Our goal is to understand the transport and fate of nutrients, pollution, sediments and biology between rivers and near-shore zones of the Great Lakes. The threats to our fresh water make it urgent to set up the first hub for scientists, social scientists and humanities scholars, and other water activists to work together to safeguard the future of fresh water in Ontario.

Contaminants in the watershed can ultimately end up in rivers and lakes, degrading water quality, ecosystem health, and the ecosystem services these water bodies provide. Research in our group seeks to better understand how hydrology influences contaminant transport and fate from terrestrial to aquatic systems.

One contaminant of growing concern is microplastics. Research at our group investigates the sources, fate, and impacts of microplastics, contributing to our understanding of how these contaminants of emerging concern will change aquatic environments.

Within the aquatic environment,  biogeochemical and physical processes near the sediment-water interface influence organic carbon, nutrients and pollutant cycling and sequestration. Our group uses field and laboratory analyses to investigate how seasonal, climate change-induced, or direct anthropogenic changes alter biogeochemical cycling in the aquatic environment.

At basin and sub-basin scales, research done by our group investigates how physical processes impact water quality, habitat suitability, and the biological responses to changes in these parameters over timescales varying from hours to years.

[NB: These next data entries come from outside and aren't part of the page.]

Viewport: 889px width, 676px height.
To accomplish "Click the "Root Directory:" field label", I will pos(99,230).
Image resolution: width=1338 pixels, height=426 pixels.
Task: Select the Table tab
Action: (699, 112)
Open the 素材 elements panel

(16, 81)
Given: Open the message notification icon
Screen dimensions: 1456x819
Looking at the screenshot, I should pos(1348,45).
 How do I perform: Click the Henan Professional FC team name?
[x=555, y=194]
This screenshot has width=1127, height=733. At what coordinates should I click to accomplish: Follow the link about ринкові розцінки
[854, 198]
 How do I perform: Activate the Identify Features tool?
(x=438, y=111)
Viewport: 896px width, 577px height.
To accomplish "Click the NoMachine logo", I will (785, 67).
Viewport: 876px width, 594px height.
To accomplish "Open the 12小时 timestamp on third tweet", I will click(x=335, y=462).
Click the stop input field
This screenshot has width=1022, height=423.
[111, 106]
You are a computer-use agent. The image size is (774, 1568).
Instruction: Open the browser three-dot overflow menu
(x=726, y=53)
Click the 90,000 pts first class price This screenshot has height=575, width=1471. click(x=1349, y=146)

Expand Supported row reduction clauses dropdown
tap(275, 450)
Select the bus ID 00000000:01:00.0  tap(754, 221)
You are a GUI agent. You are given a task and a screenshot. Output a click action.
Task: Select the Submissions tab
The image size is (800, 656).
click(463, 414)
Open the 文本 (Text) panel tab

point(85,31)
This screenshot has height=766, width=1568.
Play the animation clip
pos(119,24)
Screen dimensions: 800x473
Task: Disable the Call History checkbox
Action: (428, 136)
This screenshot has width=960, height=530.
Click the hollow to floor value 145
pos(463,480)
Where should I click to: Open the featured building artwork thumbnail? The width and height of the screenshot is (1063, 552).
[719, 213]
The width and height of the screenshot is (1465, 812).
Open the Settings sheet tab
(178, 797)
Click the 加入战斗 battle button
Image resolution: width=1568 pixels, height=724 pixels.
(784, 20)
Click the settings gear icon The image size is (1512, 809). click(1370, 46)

New and existing aquatic invasive species also disrupt and modify ecosystems. Work done by our group investigates the current and future spread, and impact these species will have on native ecosystems and explores ways to mitigate their negative impacts.

Our group also develops novel ecological models to address eutrophication problems, quantify land-sea interactions, identify climate change effects on aquatic ecosystem phenology, and study food web dynamics.